====== Exercise material

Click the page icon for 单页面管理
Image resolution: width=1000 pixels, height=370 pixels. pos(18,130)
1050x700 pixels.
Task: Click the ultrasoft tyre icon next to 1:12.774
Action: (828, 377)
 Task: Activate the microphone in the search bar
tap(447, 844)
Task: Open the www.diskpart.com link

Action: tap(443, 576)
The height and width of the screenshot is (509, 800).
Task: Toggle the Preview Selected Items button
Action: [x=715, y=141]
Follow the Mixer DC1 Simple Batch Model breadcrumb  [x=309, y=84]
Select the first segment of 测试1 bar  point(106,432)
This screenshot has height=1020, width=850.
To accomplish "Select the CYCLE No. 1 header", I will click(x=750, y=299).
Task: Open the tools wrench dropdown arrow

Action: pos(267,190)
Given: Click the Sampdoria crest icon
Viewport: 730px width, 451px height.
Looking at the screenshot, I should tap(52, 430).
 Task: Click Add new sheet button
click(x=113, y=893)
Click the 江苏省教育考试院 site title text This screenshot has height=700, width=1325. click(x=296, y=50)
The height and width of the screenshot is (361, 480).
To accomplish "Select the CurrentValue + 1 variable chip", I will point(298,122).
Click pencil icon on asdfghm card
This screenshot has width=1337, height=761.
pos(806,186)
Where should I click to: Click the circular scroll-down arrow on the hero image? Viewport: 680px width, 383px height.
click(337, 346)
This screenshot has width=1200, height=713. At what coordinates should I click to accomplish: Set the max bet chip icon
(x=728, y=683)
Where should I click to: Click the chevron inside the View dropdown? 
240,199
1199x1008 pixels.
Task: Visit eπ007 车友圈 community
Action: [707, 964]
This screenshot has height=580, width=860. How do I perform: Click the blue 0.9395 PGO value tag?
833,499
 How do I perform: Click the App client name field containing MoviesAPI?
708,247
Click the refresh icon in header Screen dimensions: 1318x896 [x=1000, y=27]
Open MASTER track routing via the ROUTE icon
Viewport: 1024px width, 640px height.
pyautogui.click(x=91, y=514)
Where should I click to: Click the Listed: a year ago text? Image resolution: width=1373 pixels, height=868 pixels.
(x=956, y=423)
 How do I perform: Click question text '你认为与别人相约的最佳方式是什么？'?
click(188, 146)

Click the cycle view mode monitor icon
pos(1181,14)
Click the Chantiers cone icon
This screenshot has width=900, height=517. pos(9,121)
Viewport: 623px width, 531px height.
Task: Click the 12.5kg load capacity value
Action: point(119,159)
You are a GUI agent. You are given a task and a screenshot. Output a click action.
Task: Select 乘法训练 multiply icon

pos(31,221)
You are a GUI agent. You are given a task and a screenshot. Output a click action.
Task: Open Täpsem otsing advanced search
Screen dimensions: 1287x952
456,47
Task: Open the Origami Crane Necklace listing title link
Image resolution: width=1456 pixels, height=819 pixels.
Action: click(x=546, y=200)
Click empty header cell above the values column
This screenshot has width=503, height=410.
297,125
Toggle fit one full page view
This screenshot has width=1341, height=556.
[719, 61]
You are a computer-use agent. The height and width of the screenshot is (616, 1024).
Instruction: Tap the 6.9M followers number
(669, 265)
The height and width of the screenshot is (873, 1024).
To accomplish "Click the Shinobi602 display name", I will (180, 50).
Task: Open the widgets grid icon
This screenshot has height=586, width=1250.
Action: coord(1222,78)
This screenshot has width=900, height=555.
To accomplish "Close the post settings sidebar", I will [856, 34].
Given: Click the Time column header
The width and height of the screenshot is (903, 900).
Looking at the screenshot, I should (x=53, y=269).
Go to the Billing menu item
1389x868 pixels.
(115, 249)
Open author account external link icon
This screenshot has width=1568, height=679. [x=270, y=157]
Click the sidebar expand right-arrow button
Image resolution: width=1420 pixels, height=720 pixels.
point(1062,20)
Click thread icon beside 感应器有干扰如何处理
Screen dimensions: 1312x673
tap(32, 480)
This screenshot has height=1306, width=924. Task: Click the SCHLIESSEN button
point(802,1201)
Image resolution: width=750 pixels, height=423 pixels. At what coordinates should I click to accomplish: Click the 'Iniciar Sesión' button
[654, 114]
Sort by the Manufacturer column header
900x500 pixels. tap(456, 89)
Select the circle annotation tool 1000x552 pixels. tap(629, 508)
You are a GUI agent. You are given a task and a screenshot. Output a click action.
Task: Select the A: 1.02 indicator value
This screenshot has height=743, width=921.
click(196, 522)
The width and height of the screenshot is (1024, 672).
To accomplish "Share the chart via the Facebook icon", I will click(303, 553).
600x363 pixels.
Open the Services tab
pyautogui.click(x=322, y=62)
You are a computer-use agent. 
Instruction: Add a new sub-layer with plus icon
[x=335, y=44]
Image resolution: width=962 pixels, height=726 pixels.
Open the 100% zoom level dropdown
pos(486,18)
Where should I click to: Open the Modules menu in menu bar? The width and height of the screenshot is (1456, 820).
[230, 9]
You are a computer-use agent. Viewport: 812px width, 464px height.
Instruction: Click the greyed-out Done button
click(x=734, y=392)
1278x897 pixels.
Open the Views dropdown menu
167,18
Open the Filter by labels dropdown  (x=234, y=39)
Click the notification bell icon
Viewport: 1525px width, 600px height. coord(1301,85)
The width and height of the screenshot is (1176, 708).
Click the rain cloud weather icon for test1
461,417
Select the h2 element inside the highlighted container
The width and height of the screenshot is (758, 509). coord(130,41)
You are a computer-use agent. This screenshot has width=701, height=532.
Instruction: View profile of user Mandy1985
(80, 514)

============

Problem description: Each line in the listing that contains "agent" should be returned.

Output:
You are a GUI agent. You are given a task and a screenshot. Output a click action.
You are a GUI agent. You are given a task and a screenshot. Output a click action.
You are a computer-use agent. The height and width of the screenshot is (616, 1024).
You are a GUI agent. You are given a task and a screenshot. Output a click action.
You are a computer-use agent. 
You are a computer-use agent. Viewport: 812px width, 464px height.
You are a computer-use agent. This screenshot has width=701, height=532.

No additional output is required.